# Citizenship by descent & marriage.



## knoland (5 mo ago)

My fiance and I are trying to move in Paris in the coming years. We're in the process of dissecting the intricacies of achieving this, but are unclear of a few things.

Here's the situation:


My fiance was born in New York City
Her mother is a french citizen with a current french passport
We're attempting to find out if her birth was ever registered in France but this is not clear as of yet
We currently live in NYC, as does her mother who can visit the embassy with her if necessary

A few questions:

* Based on everything we've read, the first step if her birth was not registered is to apply for a CNF?

* Do we need to move to France before she applies for her CNF (if that is in fact the document we need)? Online resources have mixed information about this.

* Does she need to complete the language and culture test, online resources are not clear about this for citizenship by descent

* Based on what we've been reading online, she must be a French citizen at the time of our marriage? Do we need to delay getting married until this paperwork is completed and she has her Passport, or does it not matter since she may technically already be a French citizen (the French government website is very unclear about this).


----------



## pgcfriend2 (10 mo ago)

knoland said:


> My fiance and I are trying to move in Paris in the coming years. We're in the process of dissecting the intricacies of achieving this, but are unclear of a few things.
> 
> Here's the situation:
> 
> ...


The fiancé of someone I know is in the same situation where his mother was born in France but moved to the US. He's talking with the French consulate that handles people living in his state. He was told that he could apply for French citizenship by descent and that he didn't have to take the French fluency test. He's still gathering information about that.

My husband is French and had to be registered with the French consulate handling expats from our state before he could renew his French passport. He had to travel to the consulate office to renew his passport in person. If her mother has a French passport I'm sure her birth is registered in France at the City Hall in the city where she was born. She is registered at a French consulate since she has a current French passport. I'm sure she probably had to go in person to get her passport renewed unless the process has changed since December 2013 when my husband renewed his. It's not clear where she went to renew her French passport but if she's lived in NYC a while she is probably registered at the New York French consulate.

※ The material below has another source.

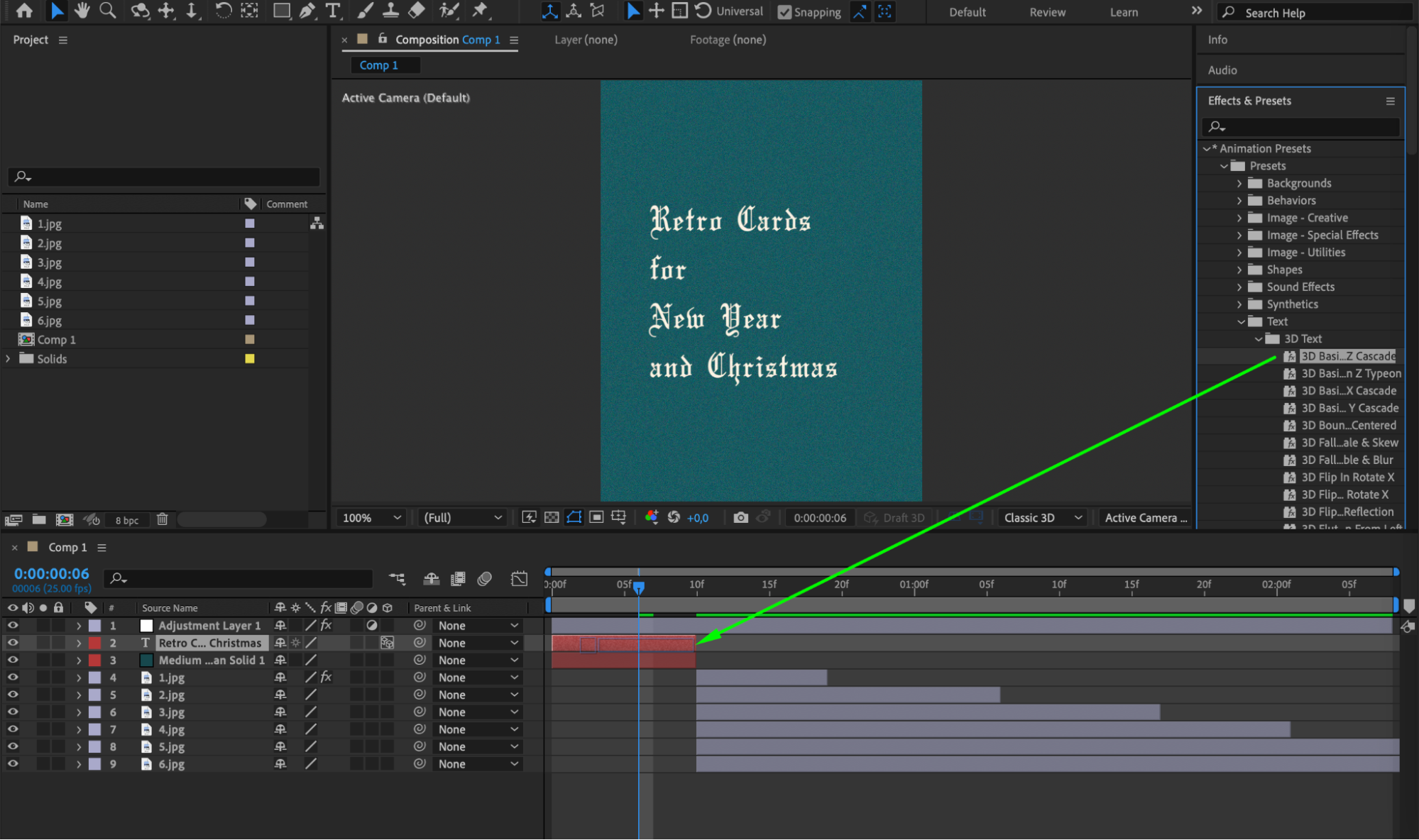This screenshot has width=1419, height=840.
Task: Switch to the Review workspace
Action: coord(1047,12)
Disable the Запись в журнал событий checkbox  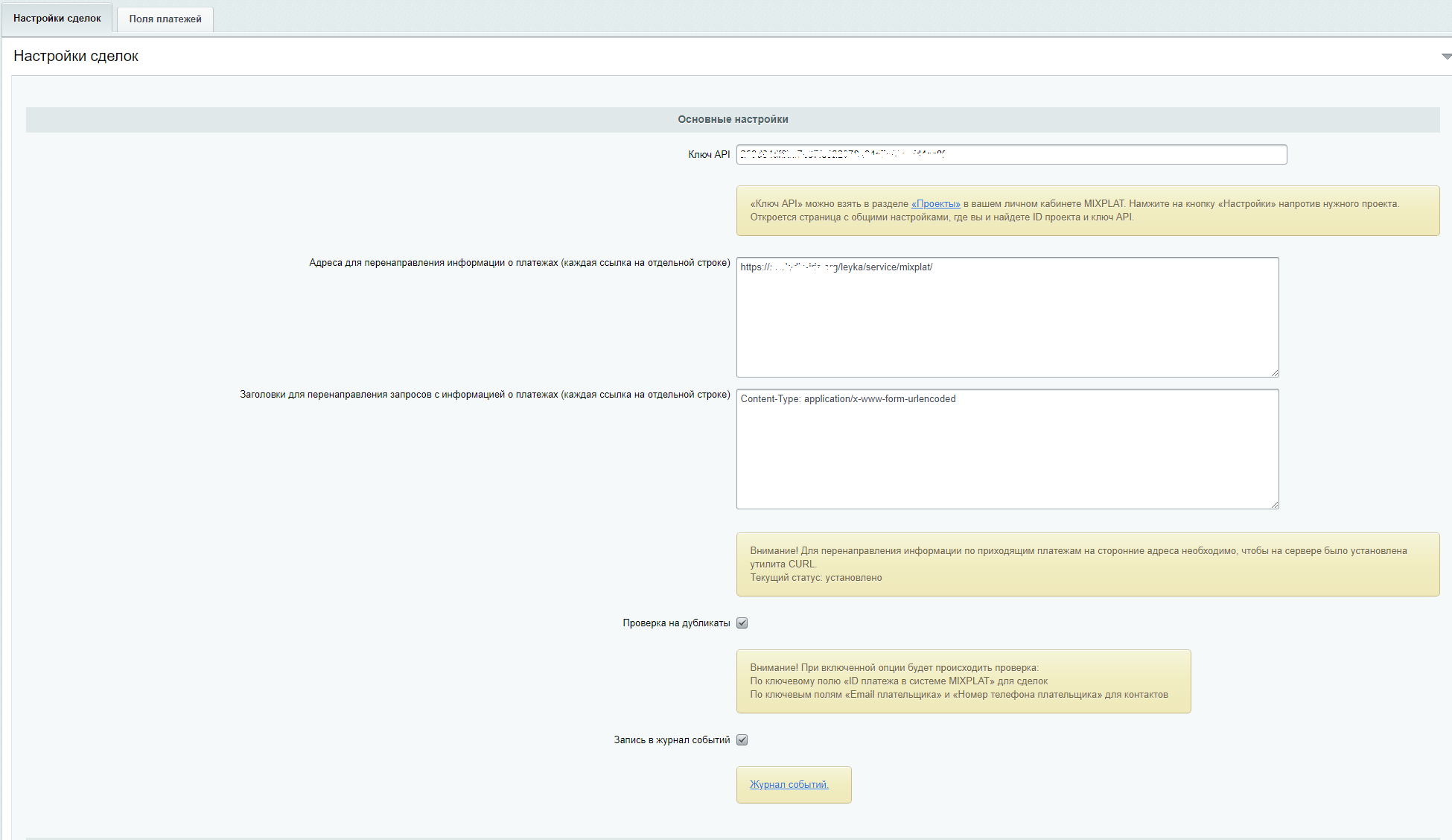(x=742, y=740)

People can apply for French citizenship in the US. I assume this is also true for people applying for citizenship by descent. You can apply at the French consulate in Washington DC for people in the Eastern US or Los Angeles for those in the Western US. I suggest that you review the DC consulate website for French citizenship information and contact them directly with any questions.


----------



## BackinFrance (Nov 26, 2020)

If your fiancee was born in the US and her birth was registered in certificate rance, her birth certificate should be held in Nantes and you can request a copy online here. There is no charge.

https://auth.service-public.fr/real...e=3rGICh8zKzSkHjGyni9_jWVXmeGCjroV_-TbLMjFer8[/URL]


----------



## Bevdeforges (Nov 16, 2007)

knoland said:


> Based on what we've been reading online, she must be a French citizen at the time of our marriage? Do we need to delay getting married until this paperwork is completed and she has her Passport, or does it not matter since she may technically already be a French citizen (the French government website is very unclear about this).


It kind of depends on what you are trying to accomplish here. If she has French citizenship through her mother then she will be considered a French national from birth as I understand it. If you're planning on getting married in the US, there is an additional procedure you would have to go through before getting married so that everything gets properly registered on her French birth certificate. If her CNF is in process when you get married in the US, then the "inscription" of your marriage into the French records will have to be done once the CNF comes through. Or, if you get married in the US first and then start the CNF process, the fact of the marriage will be documented into the process and the marriage will appear on her French birth certificate when it is issued. No matter which route you choose, there will be a bit of "extra" paperwork to get through and whether in France or not, these things take time. At least you should determine her status (i.e. does she have a French birth certificate already or not?) before taking the plunge. It's much easier all around if you do the pre-marital stuff for transcribing the marriage before the marriage takes place if you can.


----------